Uncle Victor took my electronics. The headmistress says we’re an ‘electronics-free’ school, save for the computer lab, which has no Internet access. I never knew Kerouac’s real phone number or real email. We only ever communicated through Karma.
“You’re thinking about someone,” Lila says, squinting. “Who is it? You have a boyfriend back home?”
“No boyfriend.”
Her mouth pinches, like she’s unsure if she believes me. “Some guy you love?”
“Something like that.”
“You’re not going to wait for him, right?” she asks, chuckling.
I search for the right words, something that won’t make me seem lovesick or pathetic. No one could possibly understand what we had, why I loved him, or why I would wait a hundred lifetimes for him if I had to.

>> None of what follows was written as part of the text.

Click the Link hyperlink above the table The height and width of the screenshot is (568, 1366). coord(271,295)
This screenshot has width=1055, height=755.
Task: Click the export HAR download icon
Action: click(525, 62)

“Oh, god. Please. No. We’re way too young to wait around for these assholes. I did that my sophomore year. Met a boy on summer break. Told him I’d wait for him so we could be together the following summer. Found out later on that he had three different girlfriends during the school year.” She makes a gagging sound. “They lie. They always lie. Especially the hot ones.”
“My situation is different.”
“Everyone says that.” Lila rolls her eyes. “I promise you it’s not. Boy meets girl. Boy charms girl. Boy says he loves girl. Boy asks girl to wait for him. Boy fucks other girls.”
“We never dated … we just talked.”
Her head tilts, like a confused toy poodle. “So, you’re hung up on some guy back home that you only ever talked to?”
“We had a connection.” I don’t know how to say this without sounding trite. Saying we had a connection makes it seem so much less than what it was when it was so much more than that. “We wanted to be together, but we couldn’t.”
“Oh, god. Married man?”
“No. Principal.” My gaze flicks to hers. I expect to get a reaction from her, judgement or disgust or something. Instead she climbs off her bed, walks toward me, and places her hand in my face, palm-side up.
“High five, Halston. That’s fucking awesome,” she says. “I knew you were bad ass, but this takes it to a whole other level. Love a girl who’s not afraid to go after what she wants in a world that doesn’t want us to have anything.”
I laugh, slowly lifting my hand. I hate high fives, but I like Lila.
Chapter 37
Halston
One Year Later…
What a difference a year makes.
Fall leaves crunch beneath my boots as I lug my backpack over one shoulder, hauling ass across the campus of Greatwood University, the only state college that accepted my application, and only after Uncle Vic pulled a few strings.
Eight months at Welsh Academy turned out not to be so bad. There was no Bree. There was no Uncle Vic or Aunt Tabitha. There were no BMW-driving rich kids to contend with. By all accounts, it was a fresh start. A clean slate.
It didn’t take long for me to get used to the rigorous schedule or the ridiculous classes we were forced to suffer through, but Lila made things palatable. She knew all of the best hiding spots, all of the little nooks and crannies of the house. She knew where all the cameras were and how not to trip the alarms in the library and pantry.
The summer before college, I went home with Lila, spending those warm months at her family’s vacation cottage in Portland, Maine, just the two of us in a little house by the shore. She’d planned to attend Brown in the fall, her father’s alma mater, but at the last minute, she decided to go to GU with me.
I couldn’t have been happier … but I played it cool.
I didn’t want to seem that desperate.